TEKS SUMBER ::
================================
Hingga kini, berdasarkan data Kementerian Pemberdayaan Perempuan dan Perlindungan Anak, jumlah pelaku kekerasan pada anak dari kalangan orangtua dan anggota keluarga meningkat setiap tahun. Selama 2016-2018 ada 1.663 hingga 2.672 orangtua dan anggota keluarga yang menjadi pelaku kekerasan pada anak. Pada 2019 angkanya sedikit menurun menjadi 2.314 orang. Selama Januari-14 Juni 2020, di masa pandemi Covid-19, terdapat 735 orangtua dan anggota keluarga yang melakukan kekerasan pada anak.
Guru Besar Psikologi Sosial Universitas Gadjah Mada, Yogyakarta, Koentjoro menyampaikan, saat ini anak masih dianggap prestise oleh orangtua sehingga yang diberikan kepada anak lebih berupa materi dibandingkan kasih sayang. Sementara ruang untuk katarsis, melepaskan emosi, semakin terbatas karena luas rumah pada umumnya semakin menyempit.
”Seperti pandemi Covid-19 ini, kondisi yang stressful, sementara rumah di masyarakat semakin lama semakin kecil. Akibatnya tak ada tempat bagi orangtua untuk katarsis, melepaskan emosi. Akibatnya, jika dia marah, anak dan istri yang menjadi korban. Dampaknya jelas akan menimbulkan agresivitas pada anak,” jelasnya.
Menurut Koentjoro, agresivitas itu wujudnya bisa dalam dua bentuk, yakni melukai diri sendiri dan melukai orang lain. Bentuk melukai orang lain kini sedang dihadapi di Yogyakarta, yakni kenakalan remaja berupa klitih. Dari sejumlah diskusi, lanjutnya, diketahui para pelaku klitih berasal dari keluarga disharmoni.
Sebagai anak, pelaku klitih tak bisa dijerat hukum positif sehingga harus dikembalikan kepada keluarga. Namun, permasalahannya, menurut Koentjoro, keluarga para pelaku itu umumnya disharmoni. ”Anak tidak diurusi keluarganya, terus yang mengurusi anak siapa? Karena itu, kalangan psikolog menyarankan agar masyarakat mengambil peran sebagai pengganti orangtua,” ujarnya.
Oleh karena itu, menurut Koentjoro, perlu dihidupkan kembali pendidikan kesejahteraan keluarga di tengah masyarakat dan juga di sekolah. Pendidikan ini dapat diadakan di kelompok-kelompok sosial di lingkungan tempat tinggal warga yang selama ini baru terbatas kegiatan arisan. Sementara kelas parenting atau pengasuhan yang ada saat ini baru diikuti oleh orangtua yang mulai sadar perlu mengembangkan kemampuannya mengasuh.
”Pendidikan, pengayaan ilmu tentang keluarga (pengasuhan anak) ini penting karena tidak ada sekolah untuk orangtua. Kalau yang ikut kelas parenting itu, kan, yang sudah sadar. Yang belum sadar ini perlu dijangkau,” ucapnya.
================================
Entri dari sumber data
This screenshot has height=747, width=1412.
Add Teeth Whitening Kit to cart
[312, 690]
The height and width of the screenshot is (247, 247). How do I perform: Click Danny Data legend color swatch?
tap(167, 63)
================================
SOAL LATIHAN ::
Angka apa saja yang disebutkan dalam teks tentang kekerasan pada anak sebagai jumlah orangtua dan anggota keluarga pelaku kekerasan pada anak, dan untuk periode apa masing-masing angka itu? Entri-entri tersebut tidak dipakai dalam latihan ini.

JAWABAN LATIHAN ::
- 1.663 orang: batas bawah selama 2016–2018
- 2.672 orang: batas atas selama 2016–2018
- 2.314 orang: pada 2019
- 735 orang: selama Januari–14 Juni 2020, di masa pandemi Covid-19